Lenders have eliminated most no-money-down "subprime" loans for people with weak credit records. That means many people who hoped to buy homes this year will have to wait until they can clean up their credit records and save for a down payment.

At a conference of mortgage lenders in May, David Lowman, head of the mortgage business at J.P. Morgan Chase & Co., warned: "The largest part of the problem in the subprime space is ahead of us, not behind us." Many borrowers who got loans the past couple of years are still paying the low initial monthly payments and have yet to face the steeper adjustable rates that kick in after two or three years. Once they do, foreclosures are sure to rise.

Mark Zandi, chief economist of Moody's Economy.com, a research firm in West Chester, Pa., expects lenders to acquire about 900,000 homes this year and roughly the same number next year through foreclosures, up from an average of about 500,000 a year from 2000 through 2006. That will add to the glut of homes on the market, further depressing prices in some areas.

At the San Diego auction, homes typically sold for around 25% less than their most recent sales prices or appraised values. (The comparison includes a 5% commission paid by winning bidders.) Demand seemed stronger at another recent auction of foreclosed homes in Los Angeles and Orange counties. Many of the houses offered there sold for about 85% to 95% of previous prices or appraisals.

At the Los Angeles auction, Suresh Gupta, a condo developer, made the winning bid of about $1.2 million for a three-bedroom home in Pasadena, where he and his family plan to move. The house had a previous value of $1.5 million. Mr. Gupta thinks the auction price compares favorably with what he could get through a conventional purchase. "There is no justification for the prices many homeowners are asking for," he says. "They are living in a dreamland."

Article in June 6, 2007 Wall Street Journal

Rise in Home Inventory
Continues to Hurt Prices


By JAMES R. HAGERTY

June 6, 2007

Growing inventories of unsold homes continue to weigh on the U.S. housing market, portending more downward pressure on prices, the latest data show.

The number of homes listed for sale in 18 major U.S. metropolitan areas at the end of May was up 5.1% from April, according to figures compiled by ZipRealty Inc., a national real-estate brokerage firm based in Emeryville, Calif. The data cover all listings of single-family homes, condos and town houses on local multiple-listing services in those areas.

The sizable increase is notable because, on a national basis, inventories of listed homes have typically been little changed in May during the past two decades, according to Credit Suisse Group. May is one of the peak home-selling months because families with children often aim to move during the summer vacation.

Some of the biggest inventory increases last month came in the metro areas of Seattle, up 12% from April; San Francisco, 11%; Los Angeles, 10%; and Washington, D.C., 9%.

Inventories also are up sharply from a year earlier.
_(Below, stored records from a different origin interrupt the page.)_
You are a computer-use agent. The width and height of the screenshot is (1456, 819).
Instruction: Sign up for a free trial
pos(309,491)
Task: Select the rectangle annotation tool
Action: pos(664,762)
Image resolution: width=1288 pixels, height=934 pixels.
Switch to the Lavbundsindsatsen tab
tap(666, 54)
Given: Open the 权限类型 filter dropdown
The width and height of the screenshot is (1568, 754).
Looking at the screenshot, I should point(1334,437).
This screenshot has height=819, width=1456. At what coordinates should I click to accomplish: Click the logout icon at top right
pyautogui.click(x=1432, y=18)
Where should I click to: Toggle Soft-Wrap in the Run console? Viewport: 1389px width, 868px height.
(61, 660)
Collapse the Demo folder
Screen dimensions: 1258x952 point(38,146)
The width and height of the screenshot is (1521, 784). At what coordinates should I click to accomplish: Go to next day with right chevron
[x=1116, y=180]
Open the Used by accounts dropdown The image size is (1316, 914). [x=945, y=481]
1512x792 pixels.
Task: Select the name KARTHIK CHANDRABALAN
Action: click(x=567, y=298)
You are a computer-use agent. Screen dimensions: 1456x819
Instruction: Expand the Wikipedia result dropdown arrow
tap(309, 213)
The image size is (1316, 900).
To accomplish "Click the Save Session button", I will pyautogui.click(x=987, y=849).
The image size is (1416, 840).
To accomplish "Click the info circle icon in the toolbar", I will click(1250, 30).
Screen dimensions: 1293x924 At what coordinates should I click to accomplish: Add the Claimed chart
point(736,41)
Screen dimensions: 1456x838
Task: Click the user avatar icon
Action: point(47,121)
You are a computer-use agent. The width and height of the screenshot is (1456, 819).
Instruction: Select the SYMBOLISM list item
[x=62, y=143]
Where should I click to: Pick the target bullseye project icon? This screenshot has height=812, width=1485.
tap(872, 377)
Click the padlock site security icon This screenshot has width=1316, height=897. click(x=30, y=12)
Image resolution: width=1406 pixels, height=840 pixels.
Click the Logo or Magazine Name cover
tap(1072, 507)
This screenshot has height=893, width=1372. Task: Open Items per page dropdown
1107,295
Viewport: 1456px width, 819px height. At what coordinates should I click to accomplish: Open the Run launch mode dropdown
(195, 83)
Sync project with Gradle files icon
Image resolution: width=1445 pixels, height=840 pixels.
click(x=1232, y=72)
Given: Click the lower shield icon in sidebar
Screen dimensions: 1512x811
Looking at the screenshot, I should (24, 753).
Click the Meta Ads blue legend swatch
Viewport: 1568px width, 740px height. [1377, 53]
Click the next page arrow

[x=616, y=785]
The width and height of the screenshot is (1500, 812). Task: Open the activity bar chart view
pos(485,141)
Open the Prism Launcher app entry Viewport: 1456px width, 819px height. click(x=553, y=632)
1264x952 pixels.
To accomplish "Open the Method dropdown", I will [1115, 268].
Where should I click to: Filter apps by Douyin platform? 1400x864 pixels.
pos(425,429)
For the 15 cities for which year-earlier comparisons were available, combined inventory was up 29% from May 2006.

The housing market has been cooling for the past two years after a buying frenzy in the first half of the decade. Prices have flattened or declined moderately in much of the country. A tightening of lending standards has put more downward pressure on the market by making it harder, if not impossible, for some potential buyers to get credit. Meanwhile, rising foreclosures are dumping more homes on the market.

Last week, the National Association of Realtors said its index of pending home sales in April declined 3.2% from March and was down 10% from April 2006. Sales are considered pending when the buyer and seller have agreed on terms but the transaction hasn't been completed.